YOUR ASSIGNMENT = Start at the line below containing "Task: Click the cube" and stop at the line containing "Image resolution: width=616". Repeat every line of that stretch exactly, and nothing outside it.

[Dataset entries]
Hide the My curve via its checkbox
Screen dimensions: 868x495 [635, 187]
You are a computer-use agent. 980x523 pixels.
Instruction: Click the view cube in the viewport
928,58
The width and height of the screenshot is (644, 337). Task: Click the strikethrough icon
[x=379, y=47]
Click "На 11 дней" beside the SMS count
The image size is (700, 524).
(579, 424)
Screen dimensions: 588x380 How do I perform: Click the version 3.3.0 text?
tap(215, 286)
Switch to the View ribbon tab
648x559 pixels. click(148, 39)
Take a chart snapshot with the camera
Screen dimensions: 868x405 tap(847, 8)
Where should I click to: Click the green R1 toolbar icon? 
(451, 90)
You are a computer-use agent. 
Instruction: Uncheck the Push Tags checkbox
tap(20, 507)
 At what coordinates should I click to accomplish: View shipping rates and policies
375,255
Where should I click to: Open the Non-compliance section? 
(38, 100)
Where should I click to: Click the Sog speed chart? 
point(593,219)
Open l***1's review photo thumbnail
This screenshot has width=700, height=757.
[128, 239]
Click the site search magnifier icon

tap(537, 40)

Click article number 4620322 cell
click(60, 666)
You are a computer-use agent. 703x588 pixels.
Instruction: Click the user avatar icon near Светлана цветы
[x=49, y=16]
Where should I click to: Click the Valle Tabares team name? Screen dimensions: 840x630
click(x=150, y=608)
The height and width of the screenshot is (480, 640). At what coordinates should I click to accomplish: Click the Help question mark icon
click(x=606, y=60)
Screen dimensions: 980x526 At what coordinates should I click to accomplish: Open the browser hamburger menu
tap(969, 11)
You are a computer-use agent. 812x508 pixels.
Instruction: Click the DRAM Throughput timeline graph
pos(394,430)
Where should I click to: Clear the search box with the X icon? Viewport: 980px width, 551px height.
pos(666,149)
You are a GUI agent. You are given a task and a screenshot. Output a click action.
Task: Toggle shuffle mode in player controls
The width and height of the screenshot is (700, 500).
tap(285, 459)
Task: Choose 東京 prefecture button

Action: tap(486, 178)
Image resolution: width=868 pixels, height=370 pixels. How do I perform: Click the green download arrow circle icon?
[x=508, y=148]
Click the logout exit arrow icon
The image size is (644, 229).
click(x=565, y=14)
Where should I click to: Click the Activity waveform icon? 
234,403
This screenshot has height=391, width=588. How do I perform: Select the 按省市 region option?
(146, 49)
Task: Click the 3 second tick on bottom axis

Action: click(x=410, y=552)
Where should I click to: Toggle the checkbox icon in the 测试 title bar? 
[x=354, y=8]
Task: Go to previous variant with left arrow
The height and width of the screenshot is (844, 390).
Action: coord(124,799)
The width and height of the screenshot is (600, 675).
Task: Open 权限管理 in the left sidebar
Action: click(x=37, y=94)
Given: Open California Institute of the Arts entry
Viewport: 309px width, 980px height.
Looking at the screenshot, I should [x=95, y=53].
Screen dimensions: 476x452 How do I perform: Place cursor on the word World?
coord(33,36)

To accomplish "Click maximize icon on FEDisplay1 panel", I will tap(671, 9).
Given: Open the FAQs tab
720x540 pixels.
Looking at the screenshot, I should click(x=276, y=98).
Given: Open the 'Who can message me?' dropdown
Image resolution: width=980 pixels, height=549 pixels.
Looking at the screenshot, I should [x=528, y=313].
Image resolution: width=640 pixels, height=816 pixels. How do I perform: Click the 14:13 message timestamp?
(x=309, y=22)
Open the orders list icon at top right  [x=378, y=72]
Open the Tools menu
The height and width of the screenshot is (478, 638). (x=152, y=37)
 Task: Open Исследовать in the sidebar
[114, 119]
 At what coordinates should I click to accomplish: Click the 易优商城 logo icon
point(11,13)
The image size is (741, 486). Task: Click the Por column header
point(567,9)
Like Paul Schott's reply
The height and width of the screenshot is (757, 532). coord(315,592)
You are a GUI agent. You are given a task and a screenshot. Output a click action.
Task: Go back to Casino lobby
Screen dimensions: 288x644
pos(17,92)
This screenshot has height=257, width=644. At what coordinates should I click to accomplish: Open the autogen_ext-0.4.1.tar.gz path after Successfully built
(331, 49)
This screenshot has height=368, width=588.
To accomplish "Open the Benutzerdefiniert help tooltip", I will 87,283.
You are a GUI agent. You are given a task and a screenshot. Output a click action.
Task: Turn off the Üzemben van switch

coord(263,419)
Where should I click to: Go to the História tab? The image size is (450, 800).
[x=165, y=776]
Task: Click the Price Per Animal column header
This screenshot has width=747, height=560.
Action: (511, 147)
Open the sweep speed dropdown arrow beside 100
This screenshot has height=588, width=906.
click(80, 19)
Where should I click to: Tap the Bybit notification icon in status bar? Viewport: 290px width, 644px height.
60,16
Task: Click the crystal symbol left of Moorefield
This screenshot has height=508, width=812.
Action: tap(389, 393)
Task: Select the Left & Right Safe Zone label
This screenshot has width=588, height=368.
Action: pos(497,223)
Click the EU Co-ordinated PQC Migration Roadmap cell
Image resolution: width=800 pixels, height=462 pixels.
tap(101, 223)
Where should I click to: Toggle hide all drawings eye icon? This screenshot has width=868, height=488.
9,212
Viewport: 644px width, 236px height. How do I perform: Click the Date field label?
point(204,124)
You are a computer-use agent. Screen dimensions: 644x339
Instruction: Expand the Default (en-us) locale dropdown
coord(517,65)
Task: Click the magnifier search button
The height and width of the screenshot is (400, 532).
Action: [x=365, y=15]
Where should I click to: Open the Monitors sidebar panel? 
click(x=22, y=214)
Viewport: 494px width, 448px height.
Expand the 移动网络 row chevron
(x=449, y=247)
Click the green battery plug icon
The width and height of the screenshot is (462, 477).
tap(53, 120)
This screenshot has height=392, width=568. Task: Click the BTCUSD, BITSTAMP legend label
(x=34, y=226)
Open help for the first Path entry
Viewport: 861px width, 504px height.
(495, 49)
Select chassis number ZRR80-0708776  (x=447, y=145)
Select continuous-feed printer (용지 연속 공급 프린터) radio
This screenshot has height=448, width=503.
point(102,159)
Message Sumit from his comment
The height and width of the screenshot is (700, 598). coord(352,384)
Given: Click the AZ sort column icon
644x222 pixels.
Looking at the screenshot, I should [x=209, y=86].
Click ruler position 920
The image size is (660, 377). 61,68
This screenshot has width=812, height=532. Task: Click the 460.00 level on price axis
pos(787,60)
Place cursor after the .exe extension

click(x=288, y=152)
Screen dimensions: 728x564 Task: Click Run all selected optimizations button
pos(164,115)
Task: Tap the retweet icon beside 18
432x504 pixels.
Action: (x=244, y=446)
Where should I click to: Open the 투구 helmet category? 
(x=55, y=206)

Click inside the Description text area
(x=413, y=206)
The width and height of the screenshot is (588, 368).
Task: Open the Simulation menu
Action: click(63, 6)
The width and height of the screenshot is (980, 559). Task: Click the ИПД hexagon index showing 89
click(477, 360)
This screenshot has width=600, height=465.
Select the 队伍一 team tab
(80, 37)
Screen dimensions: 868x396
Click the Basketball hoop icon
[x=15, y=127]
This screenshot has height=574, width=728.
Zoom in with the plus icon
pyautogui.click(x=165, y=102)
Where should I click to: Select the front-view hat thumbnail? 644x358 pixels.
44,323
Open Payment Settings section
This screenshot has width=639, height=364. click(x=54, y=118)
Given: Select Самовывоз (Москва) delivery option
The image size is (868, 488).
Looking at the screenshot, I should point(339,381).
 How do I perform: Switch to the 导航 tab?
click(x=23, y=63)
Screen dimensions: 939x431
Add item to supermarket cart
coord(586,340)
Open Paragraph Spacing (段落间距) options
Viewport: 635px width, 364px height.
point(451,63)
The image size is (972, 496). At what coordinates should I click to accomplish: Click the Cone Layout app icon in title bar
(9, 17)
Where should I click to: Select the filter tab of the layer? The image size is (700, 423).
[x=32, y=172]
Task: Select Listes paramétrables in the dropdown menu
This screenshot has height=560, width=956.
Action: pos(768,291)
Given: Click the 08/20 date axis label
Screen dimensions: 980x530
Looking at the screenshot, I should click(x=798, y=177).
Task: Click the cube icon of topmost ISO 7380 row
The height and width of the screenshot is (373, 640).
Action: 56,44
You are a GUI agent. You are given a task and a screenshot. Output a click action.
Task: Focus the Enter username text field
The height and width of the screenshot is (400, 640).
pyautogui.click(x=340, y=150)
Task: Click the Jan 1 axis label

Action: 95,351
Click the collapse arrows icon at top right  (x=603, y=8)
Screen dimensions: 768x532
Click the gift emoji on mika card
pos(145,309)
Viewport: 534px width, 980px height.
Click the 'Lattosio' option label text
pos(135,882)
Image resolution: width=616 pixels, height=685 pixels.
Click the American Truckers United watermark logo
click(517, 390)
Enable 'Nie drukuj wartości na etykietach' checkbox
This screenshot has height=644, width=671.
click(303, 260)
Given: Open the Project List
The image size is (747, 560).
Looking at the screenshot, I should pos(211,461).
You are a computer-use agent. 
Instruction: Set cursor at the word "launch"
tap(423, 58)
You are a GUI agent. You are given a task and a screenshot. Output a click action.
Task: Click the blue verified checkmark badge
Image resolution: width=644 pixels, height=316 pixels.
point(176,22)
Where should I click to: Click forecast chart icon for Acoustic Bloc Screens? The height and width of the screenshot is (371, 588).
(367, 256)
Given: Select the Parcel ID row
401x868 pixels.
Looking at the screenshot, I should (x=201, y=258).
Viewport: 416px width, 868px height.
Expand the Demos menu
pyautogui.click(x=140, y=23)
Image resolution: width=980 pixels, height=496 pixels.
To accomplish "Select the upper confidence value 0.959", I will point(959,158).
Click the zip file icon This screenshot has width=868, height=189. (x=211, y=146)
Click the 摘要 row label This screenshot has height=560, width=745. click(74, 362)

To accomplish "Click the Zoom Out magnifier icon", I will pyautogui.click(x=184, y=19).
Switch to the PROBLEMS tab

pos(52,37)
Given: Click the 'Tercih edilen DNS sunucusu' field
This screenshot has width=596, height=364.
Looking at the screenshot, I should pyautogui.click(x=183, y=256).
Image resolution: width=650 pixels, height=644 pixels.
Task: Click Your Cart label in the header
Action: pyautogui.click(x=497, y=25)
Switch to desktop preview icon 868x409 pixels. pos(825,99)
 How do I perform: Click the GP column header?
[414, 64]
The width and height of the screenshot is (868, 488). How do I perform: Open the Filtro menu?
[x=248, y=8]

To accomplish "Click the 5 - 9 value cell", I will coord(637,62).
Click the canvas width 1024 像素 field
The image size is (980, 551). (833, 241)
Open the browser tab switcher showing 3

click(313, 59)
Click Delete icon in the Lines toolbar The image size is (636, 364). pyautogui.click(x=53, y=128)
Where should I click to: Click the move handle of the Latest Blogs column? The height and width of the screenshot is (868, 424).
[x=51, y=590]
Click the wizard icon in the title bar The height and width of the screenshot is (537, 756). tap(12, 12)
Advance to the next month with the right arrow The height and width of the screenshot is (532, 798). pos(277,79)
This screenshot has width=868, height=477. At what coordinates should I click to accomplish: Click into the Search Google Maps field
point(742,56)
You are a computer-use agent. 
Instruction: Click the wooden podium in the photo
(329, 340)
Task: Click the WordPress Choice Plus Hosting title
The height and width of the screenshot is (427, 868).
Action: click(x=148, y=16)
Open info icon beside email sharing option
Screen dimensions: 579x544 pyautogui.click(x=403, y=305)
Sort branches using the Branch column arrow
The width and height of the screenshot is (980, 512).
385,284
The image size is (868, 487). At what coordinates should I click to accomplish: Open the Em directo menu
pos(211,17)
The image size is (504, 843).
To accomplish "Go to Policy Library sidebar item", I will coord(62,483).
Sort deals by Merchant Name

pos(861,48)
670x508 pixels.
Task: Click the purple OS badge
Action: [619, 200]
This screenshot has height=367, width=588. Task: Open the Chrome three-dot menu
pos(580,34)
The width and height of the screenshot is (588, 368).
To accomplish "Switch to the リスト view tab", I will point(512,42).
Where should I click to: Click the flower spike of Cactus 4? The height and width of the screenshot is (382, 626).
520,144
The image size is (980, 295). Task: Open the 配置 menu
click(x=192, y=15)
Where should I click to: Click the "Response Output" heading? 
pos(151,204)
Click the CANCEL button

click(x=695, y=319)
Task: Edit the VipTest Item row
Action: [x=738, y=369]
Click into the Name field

RESPONSE AREA =
Task: Click the cube icon of topmost ISO 7380 row
The height and width of the screenshot is (373, 640).
Action: 56,44
You are a GUI agent. You are given a task and a screenshot. Output a click action.
Task: Focus the Enter username text field
The height and width of the screenshot is (400, 640).
pyautogui.click(x=340, y=150)
Task: Click the Jan 1 axis label

Action: 95,351
Click the collapse arrows icon at top right  (x=603, y=8)
Screen dimensions: 768x532
Click the gift emoji on mika card
pos(145,309)
Viewport: 534px width, 980px height.
Click the 'Lattosio' option label text
pos(135,882)
Image resolution: width=616 pixels, height=685 pixels.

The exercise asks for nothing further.